BEGIN Exercise data

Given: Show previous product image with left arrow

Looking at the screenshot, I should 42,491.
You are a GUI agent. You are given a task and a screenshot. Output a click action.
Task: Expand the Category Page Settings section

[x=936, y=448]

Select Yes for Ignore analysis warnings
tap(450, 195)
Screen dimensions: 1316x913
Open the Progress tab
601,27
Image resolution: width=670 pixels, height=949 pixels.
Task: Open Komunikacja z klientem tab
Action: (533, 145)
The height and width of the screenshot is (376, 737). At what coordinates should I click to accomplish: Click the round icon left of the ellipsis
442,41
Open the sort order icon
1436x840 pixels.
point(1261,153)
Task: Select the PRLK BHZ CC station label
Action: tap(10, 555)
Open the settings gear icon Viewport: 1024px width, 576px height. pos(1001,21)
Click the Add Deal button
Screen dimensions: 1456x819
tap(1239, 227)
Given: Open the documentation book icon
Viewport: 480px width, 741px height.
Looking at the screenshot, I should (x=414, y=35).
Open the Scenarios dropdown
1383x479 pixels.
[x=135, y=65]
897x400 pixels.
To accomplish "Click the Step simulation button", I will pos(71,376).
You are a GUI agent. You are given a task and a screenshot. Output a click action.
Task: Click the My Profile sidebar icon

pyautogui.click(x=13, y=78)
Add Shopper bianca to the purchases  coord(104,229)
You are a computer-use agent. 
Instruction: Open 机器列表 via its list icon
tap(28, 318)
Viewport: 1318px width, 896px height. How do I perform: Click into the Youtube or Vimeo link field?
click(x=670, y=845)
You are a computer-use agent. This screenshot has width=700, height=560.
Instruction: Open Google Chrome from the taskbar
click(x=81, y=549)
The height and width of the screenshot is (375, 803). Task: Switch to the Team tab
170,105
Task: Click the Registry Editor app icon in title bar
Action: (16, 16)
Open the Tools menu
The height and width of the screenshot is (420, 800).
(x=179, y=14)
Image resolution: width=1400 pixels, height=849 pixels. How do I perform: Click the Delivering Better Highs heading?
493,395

END Exercise data

* **What to do**
Output the records above in their entirety, exactly.

* **Answer to the problem**
Given: Show previous product image with left arrow

Looking at the screenshot, I should 42,491.
You are a GUI agent. You are given a task and a screenshot. Output a click action.
Task: Expand the Category Page Settings section

[x=936, y=448]

Select Yes for Ignore analysis warnings
tap(450, 195)
Screen dimensions: 1316x913
Open the Progress tab
601,27
Image resolution: width=670 pixels, height=949 pixels.
Task: Open Komunikacja z klientem tab
Action: (533, 145)
The height and width of the screenshot is (376, 737). At what coordinates should I click to accomplish: Click the round icon left of the ellipsis
442,41
Open the sort order icon
1436x840 pixels.
point(1261,153)
Task: Select the PRLK BHZ CC station label
Action: tap(10, 555)
Open the settings gear icon Viewport: 1024px width, 576px height. pos(1001,21)
Click the Add Deal button
Screen dimensions: 1456x819
tap(1239, 227)
Given: Open the documentation book icon
Viewport: 480px width, 741px height.
Looking at the screenshot, I should (x=414, y=35).
Open the Scenarios dropdown
1383x479 pixels.
[x=135, y=65]
897x400 pixels.
To accomplish "Click the Step simulation button", I will pos(71,376).
You are a GUI agent. You are given a task and a screenshot. Output a click action.
Task: Click the My Profile sidebar icon

pyautogui.click(x=13, y=78)
Add Shopper bianca to the purchases  coord(104,229)
You are a computer-use agent. 
Instruction: Open 机器列表 via its list icon
tap(28, 318)
Viewport: 1318px width, 896px height. How do I perform: Click into the Youtube or Vimeo link field?
click(x=670, y=845)
You are a computer-use agent. This screenshot has width=700, height=560.
Instruction: Open Google Chrome from the taskbar
click(x=81, y=549)
The height and width of the screenshot is (375, 803). Task: Switch to the Team tab
170,105
Task: Click the Registry Editor app icon in title bar
Action: (16, 16)
Open the Tools menu
The height and width of the screenshot is (420, 800).
(x=179, y=14)
Image resolution: width=1400 pixels, height=849 pixels. How do I perform: Click the Delivering Better Highs heading?
493,395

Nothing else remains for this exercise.